→ **Tareas propuestas**
(a) En el texto sobre el Cónclave, resume en menos palabras el párrafo que empieza con «Por un lado, los cardinales titulares» sin dejar fuera sus datos principales.
(b) Devuelve sin cambios el fragmento del texto sobre el Cónclave que comienza con «Por un lado, los» y sigue hasta «la púrpura cardenalicia.».
(c) Retoma el texto sobre el Cónclave y la renuncia de Benedicto XVI y continúalo desde su última frase.

→ **Texto original**
# # # # # # #

Tan sólo después del espectacular vuelo del helicóptero (escena de película, realmente, que abrirá los telediarios del mundo entero), sólo tras ese vuelo que el próximo día 28, cuando el cielo ya habrá anochecido sobre Roma, llevará a Benedicto XVI hacia la ocultación y el silencio, sabremos qué intenciones prevalecerán entre los 117 «Grandes Electores». Por tanto, sabremos cuál será el calendario del Cónclave, si una modificación in extremis del Papa saliente permitirá modificarlo.

Por un lado, los cardinales titulares de una diócesis (no los que residen en Roma al servicio de la Curia, por tanto) tienen prisa por celebrar el Cónclave para volver a sus respectivas sedes y acompañar a sus comunidades durante el Tiempo Pascual, el ciclo litúrgico más importante y complejo. Esto se suele olvidar, de lo cual es cómplice la transformación de la Navidad en una esplendorosa «Fiesta planetaria de papá Invierno»: la mayor fiesta cristiana, de la que derivan todas las demás es con mucho el aniversario de la Resurrección de Cristo, no el aniversario de su Nacimiento. De aquí la necesidad de la presencia en su sede del obispo, incluso si está revestido con la púrpura cardenalicia.

# # # # # # #

→ **Datos**

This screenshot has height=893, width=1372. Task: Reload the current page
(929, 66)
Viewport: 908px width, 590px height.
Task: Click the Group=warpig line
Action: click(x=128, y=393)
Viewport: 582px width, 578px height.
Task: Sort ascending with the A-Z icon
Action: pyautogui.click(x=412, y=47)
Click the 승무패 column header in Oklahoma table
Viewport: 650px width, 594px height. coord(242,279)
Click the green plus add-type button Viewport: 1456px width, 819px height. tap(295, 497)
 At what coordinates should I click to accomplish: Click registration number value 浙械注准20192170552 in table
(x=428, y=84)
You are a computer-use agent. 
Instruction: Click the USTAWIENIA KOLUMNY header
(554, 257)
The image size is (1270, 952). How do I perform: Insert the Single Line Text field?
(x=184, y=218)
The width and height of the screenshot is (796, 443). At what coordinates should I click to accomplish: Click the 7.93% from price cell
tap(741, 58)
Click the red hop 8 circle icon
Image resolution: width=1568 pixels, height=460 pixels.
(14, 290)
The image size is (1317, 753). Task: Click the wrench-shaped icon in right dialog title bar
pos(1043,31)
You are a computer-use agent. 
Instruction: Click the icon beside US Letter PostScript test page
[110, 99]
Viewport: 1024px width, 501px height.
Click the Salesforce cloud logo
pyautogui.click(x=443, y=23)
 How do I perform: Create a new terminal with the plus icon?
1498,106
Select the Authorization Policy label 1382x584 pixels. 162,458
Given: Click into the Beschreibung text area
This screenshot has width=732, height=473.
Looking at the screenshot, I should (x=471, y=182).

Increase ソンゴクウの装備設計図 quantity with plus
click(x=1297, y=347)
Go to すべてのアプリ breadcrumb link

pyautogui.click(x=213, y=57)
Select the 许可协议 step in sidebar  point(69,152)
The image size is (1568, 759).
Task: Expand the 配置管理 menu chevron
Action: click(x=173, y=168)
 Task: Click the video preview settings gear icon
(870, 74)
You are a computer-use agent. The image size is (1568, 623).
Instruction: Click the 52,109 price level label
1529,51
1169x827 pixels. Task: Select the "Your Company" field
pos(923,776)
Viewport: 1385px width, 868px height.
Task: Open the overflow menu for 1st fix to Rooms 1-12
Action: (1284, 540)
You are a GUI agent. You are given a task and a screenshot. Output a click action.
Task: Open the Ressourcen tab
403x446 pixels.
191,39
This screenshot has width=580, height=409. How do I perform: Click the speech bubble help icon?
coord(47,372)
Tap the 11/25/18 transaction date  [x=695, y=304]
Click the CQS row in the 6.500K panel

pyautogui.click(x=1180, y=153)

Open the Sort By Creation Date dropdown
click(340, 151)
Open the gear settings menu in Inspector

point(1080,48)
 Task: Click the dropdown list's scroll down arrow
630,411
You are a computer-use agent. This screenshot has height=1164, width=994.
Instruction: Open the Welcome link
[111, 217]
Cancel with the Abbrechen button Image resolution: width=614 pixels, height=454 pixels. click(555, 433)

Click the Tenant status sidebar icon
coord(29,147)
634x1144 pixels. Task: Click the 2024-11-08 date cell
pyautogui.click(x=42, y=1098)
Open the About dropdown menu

# # # # # # #

→ **Respuestas esperadas**
(a) Los cardenales que están al frente de una diócesis, y no los que trabajan en Roma para la Curia, quieren que el Cónclave se haga pronto. Así podrán volver a sus sedes y estar con sus comunidades en el Tiempo Pascual, el ciclo litúrgico más importante y complejo. Esto suele olvidarse, en parte porque la Navidad se ha vuelto una gran «Fiesta planetaria de papá Invierno». Pero la mayor fiesta cristiana, de la que salen todas las demás, es el aniversario de la Resurrección de Cristo, no el de su Nacimiento. Por eso el obispo tiene que estar en su sede, aunque sea cardenal.

(b)
Por un lado, los cardinales titulares de una diócesis (no los que residen en Roma al servicio de la Curia, por tanto) tienen prisa por celebrar el Cónclave para volver a sus respectivas sedes y acompañar a sus comunidades durante el Tiempo Pascual, el ciclo litúrgico más importante y complejo. Esto se suele olvidar, de lo cual es cómplice la transformación de la Navidad en una esplendorosa «Fiesta planetaria de papá Invierno»: la mayor fiesta cristiana, de la que derivan todas las demás es con mucho el aniversario de la Resurrección de Cristo, no el aniversario de su Nacimiento. De aquí la necesidad de la presencia en su sede del obispo, incluso si está revestido con la púrpura cardenalicia.

(c)
Por otro lado, muchos entre estos 117 cardenales se conocen sólo de pasada o, en algún caso, no se conocen en absoluto; por tanto, es oportuno darles el tiempo de probarse unos a otros, de intercambiar opiniones, confidencias, propósitos. Después, muchos querrán intentar saber qué sucede en una Curia agitada por metidas de pata, errores, cuando no escándalos. Acortar el periodo de sede vacante podría comprometer esta necesaria preparación. Sólo un cuerpo electoral compacto y bien avenido puede pensar en conseguir en un tiempo razonable esa mayoría de dos tercios de los votos que (modificando la reforma de Juan Pablo II) ha vuelto a ser necesaria para la elección del nuevo Papa. El grupo cardenalicio —único en el mundo y compuesto por hombres del mundo entero— necesita tiempo para encontrar un horizonte y discutir las decisiones que deben tomarse en la Capilla Sixtina, junto a la celebérrima estufa donde quemarán las papeletas.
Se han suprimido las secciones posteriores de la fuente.